— What is expected —
Copy out exactly the lines from the first line of the material below through the line containing "You are a computer-use agent. The image", and nothing beyond them.

<<<<

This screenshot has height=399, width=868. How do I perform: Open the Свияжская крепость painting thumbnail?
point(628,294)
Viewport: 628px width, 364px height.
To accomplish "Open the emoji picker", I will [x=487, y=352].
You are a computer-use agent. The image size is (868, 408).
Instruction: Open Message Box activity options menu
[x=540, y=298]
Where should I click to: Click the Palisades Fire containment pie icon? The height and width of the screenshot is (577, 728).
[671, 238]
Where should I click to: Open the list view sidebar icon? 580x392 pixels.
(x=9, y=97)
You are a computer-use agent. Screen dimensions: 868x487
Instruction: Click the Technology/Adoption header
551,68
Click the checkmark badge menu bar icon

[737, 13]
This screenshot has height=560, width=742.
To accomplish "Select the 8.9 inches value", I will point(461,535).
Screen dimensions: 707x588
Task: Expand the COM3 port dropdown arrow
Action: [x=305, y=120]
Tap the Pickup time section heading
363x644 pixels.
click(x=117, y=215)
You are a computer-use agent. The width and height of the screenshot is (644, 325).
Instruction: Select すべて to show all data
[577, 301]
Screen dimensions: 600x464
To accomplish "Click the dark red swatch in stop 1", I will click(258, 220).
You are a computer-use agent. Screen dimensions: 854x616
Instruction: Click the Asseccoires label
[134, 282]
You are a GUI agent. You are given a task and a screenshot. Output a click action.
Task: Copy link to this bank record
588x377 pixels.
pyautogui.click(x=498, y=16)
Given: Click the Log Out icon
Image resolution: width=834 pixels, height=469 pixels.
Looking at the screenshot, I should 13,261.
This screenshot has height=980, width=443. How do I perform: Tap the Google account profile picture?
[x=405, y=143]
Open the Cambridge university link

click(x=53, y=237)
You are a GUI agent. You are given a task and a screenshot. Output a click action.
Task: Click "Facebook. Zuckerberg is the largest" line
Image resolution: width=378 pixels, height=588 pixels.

>>>>

— Reply —
This screenshot has height=399, width=868. How do I perform: Open the Свияжская крепость painting thumbnail?
point(628,294)
Viewport: 628px width, 364px height.
To accomplish "Open the emoji picker", I will [x=487, y=352].
You are a computer-use agent. The image size is (868, 408).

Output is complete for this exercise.